Neo-Baathist forces are clearly extremely concerned that this list, which includes major Shiite parties such as Dawa and the Supreme Council for Islamic Revolution in Iraq, will end up dominating parliament. Shiites are enthusiastic about voting and are aware of the role of Sistani in the creation of this list, and they will vote for it even if he does not explicitly endorse it.
The Karbala bombing was aimed at enraging Shiites and encouraging Shiite-Sunni communal violence, at eliminating an important Sistani aide (and warning the ayatollahs that they are vulnerable), and at creating a sense of instability that might help derail the elections. The remaining Baath officers in the guerrilla insurgency are the most likely culprits, though the Jordan-based Tawhid wa Jihad group is also a possibility. Same strategy, in either case.

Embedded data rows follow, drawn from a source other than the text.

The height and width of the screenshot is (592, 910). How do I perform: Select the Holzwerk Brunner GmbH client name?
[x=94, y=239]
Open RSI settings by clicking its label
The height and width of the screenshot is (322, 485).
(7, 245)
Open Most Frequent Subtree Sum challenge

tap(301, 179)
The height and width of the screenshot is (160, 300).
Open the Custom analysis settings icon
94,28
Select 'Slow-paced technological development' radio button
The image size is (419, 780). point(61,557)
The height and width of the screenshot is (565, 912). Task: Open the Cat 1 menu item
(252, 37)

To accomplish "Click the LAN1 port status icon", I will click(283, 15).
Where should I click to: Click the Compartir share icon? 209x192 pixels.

Interim Iraqi Defense Minister Hazem Shaalan attacked the United Iraqi Alliance as a mere stalking horse for Iran. Shaalan is one of three ex-Baathists who dominate the interim government, and he caused a stir some months ago by calling Iran the “number one enemy of Iraq,” a sentiment in which even his prime minister, Iyad Allawi, would not join him.
The Iraqi Shiites are Arabs and maintain their independence, even if they do have significant ties with the Iranian Shiites. From the moment that George W. Bush decided to overthrow Saddam and hold democratic elections, he ensured that Shiites would dominate Baghdad, and that Baghdad and Tehran would enjoy relatively warm relations. The only way to stop that from happening now would be to have Allawi and his neo-Baathist clique make a coup, and then be willing to back them militarily against the subsequent Shiite uprising. I doubt it could succeed, and it would be politically impossible even for the Bush administration.
I think if elections come off on Jan. 30, Shaalan is history, anyway.
Meanwhile, Al-Jazeera is reporting that guerrillas in Samarra took over a police station and seized weapons. A US assault was supposed to have cleaned out Samarra earlier this fall, as a training exercise for Fallujah. But clearly the guerrillas are still operating there.